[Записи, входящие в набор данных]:
__________

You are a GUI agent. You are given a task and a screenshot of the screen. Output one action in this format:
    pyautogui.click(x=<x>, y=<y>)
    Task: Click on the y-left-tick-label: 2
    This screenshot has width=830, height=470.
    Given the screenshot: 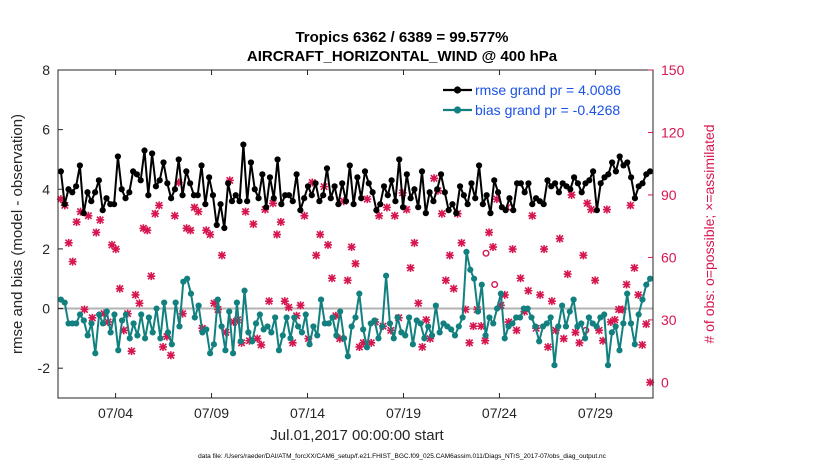 What is the action you would take?
    pyautogui.click(x=46, y=249)
    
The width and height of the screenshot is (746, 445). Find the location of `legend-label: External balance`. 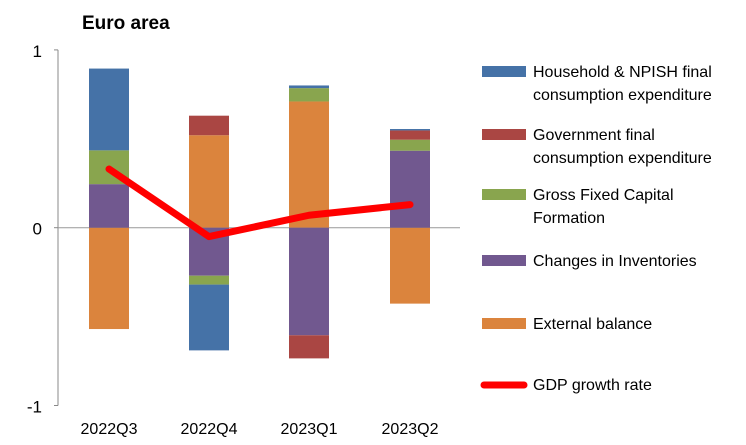

legend-label: External balance is located at coordinates (592, 324).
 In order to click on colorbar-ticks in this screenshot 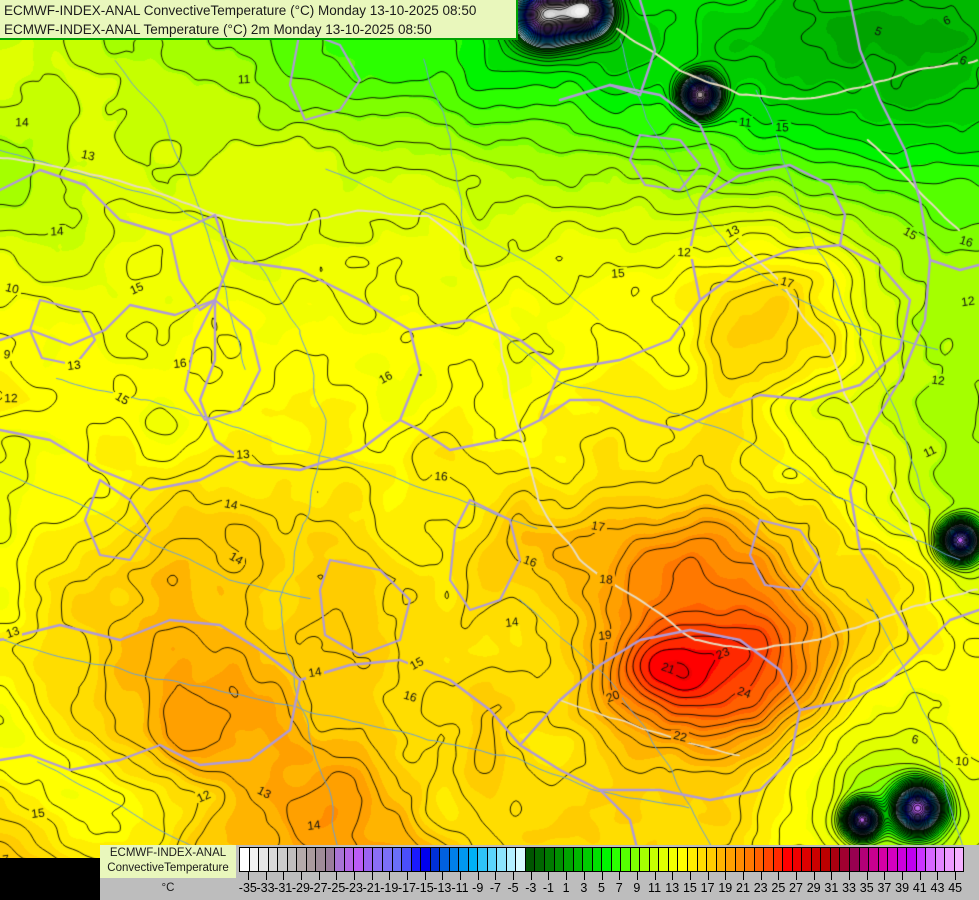, I will do `click(602, 876)`.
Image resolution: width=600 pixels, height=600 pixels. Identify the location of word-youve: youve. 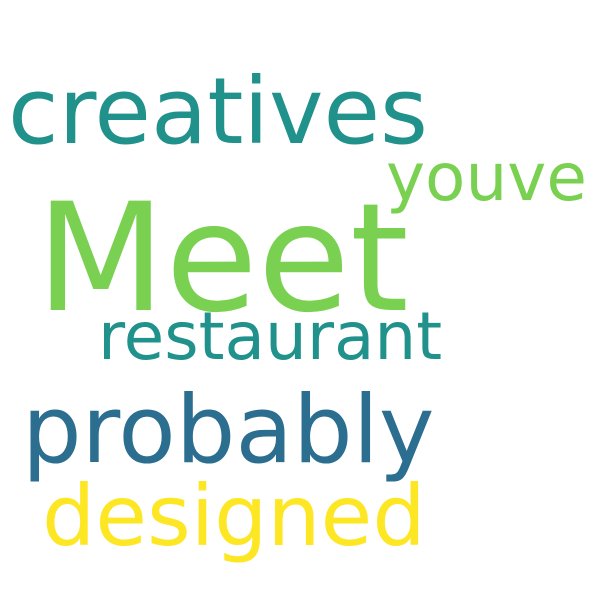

__________

[УСЛОВИЕ ЗАДАНИЯ]: Замените «GUI agent» на «GUI assistant» в записях от их начала до строки с «This screenshot has» включительно и приведите эти строки целиком, не меняя больше ничего.

[ОТВЕТ К УПРАЖНЕНИЮ]:
You are a GUI assistant. You are given a task and a screenshot of the screen. Output one action in this format:
    pyautogui.click(x=<x>, y=<y>)
    Task: Click on the y-left-tick-label: 2
    This screenshot has width=830, height=470.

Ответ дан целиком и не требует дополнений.